● **Dataset excerpts**
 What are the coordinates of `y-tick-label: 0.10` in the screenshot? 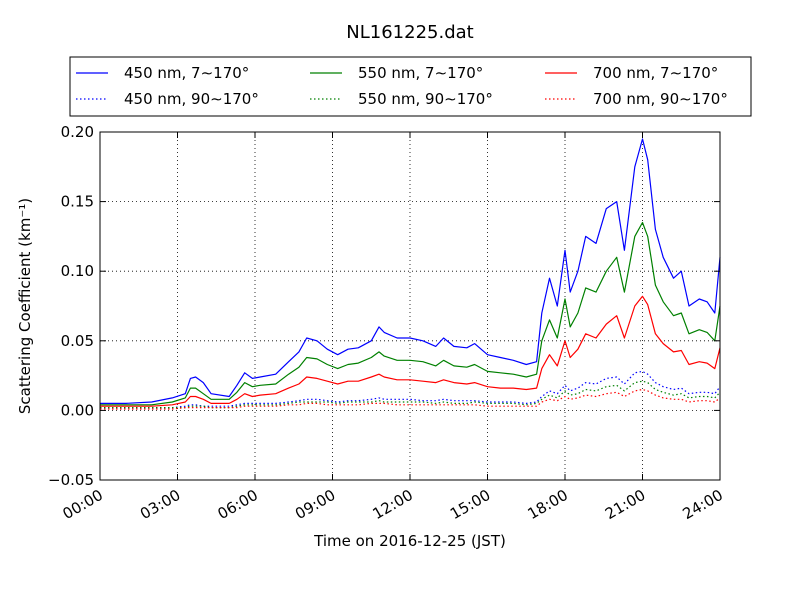 It's located at (78, 271).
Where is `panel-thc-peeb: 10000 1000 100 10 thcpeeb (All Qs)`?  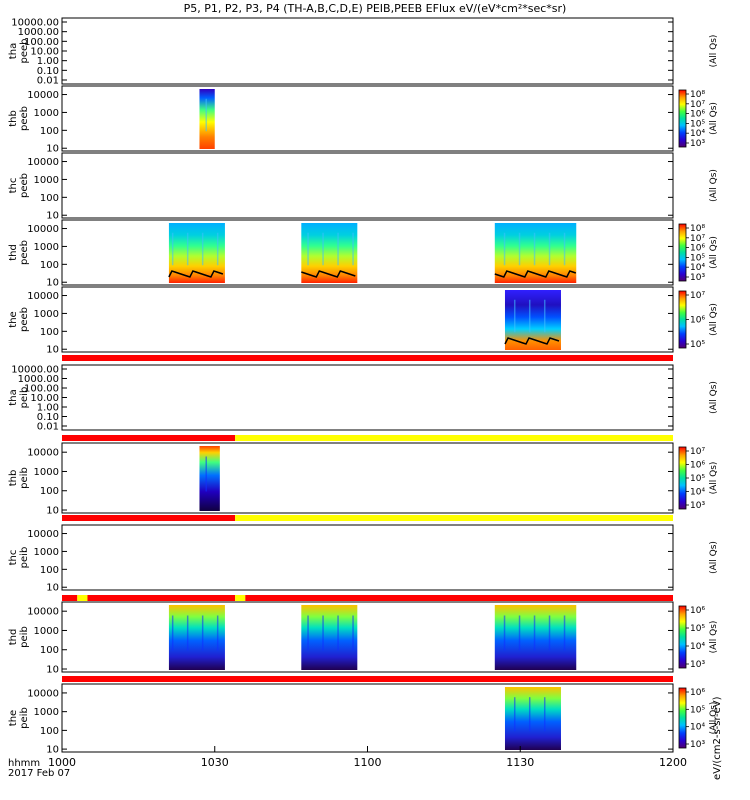 panel-thc-peeb: 10000 1000 100 10 thcpeeb (All Qs) is located at coordinates (364, 187).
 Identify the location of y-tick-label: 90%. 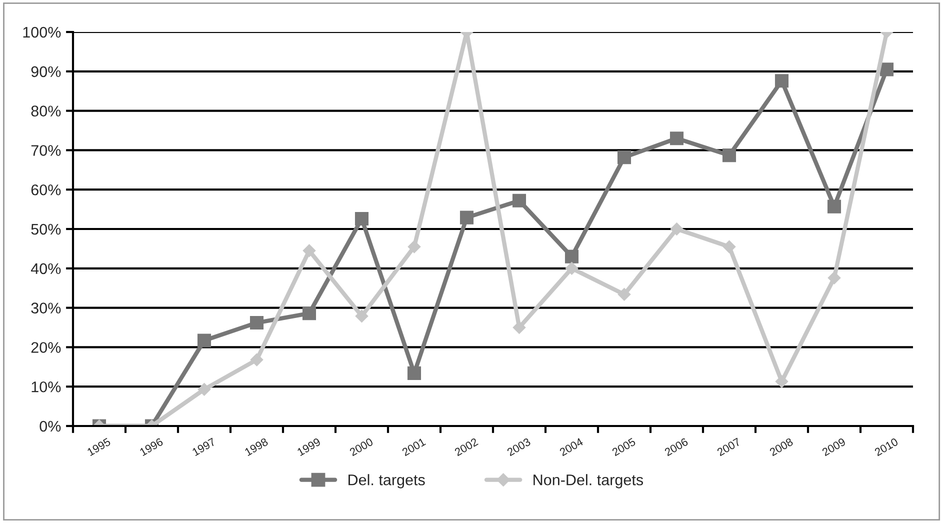
(46, 72).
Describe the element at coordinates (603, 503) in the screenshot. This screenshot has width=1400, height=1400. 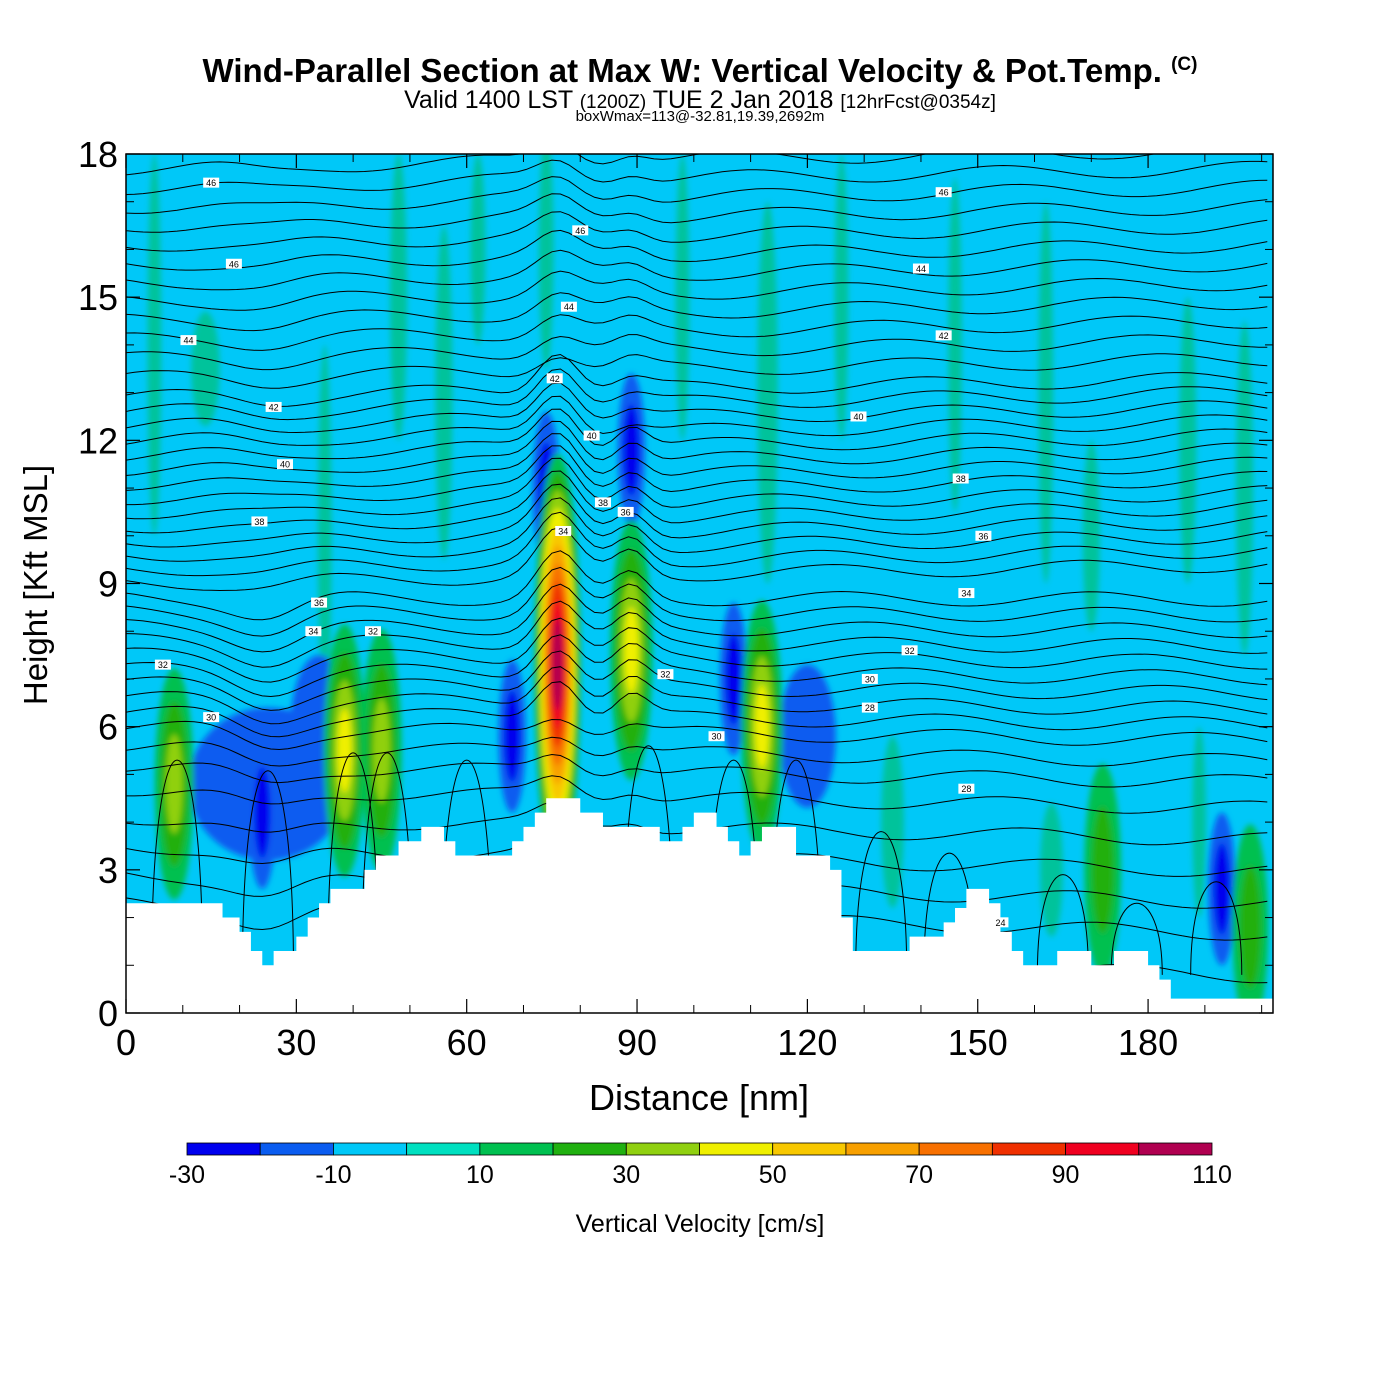
I see `svg-text: 38` at that location.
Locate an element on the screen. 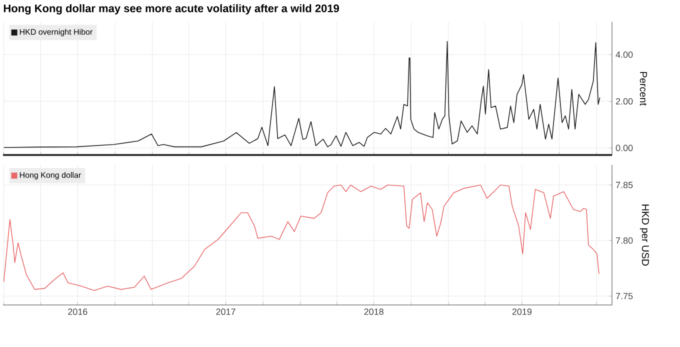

● **Task prompt**
Copy the data verbatim, from the line containing "Identify the location of y-tick-label: 90%." through the end of the data, including both ends, and leave the pictures out.

● **Expected output**
 Identify the location of y-tick-label: 90%. 
(46, 72).
Describe the element at coordinates (603, 503) in the screenshot. This screenshot has width=1400, height=1400. 
I see `svg-text: 38` at that location.
Locate an element on the screen. 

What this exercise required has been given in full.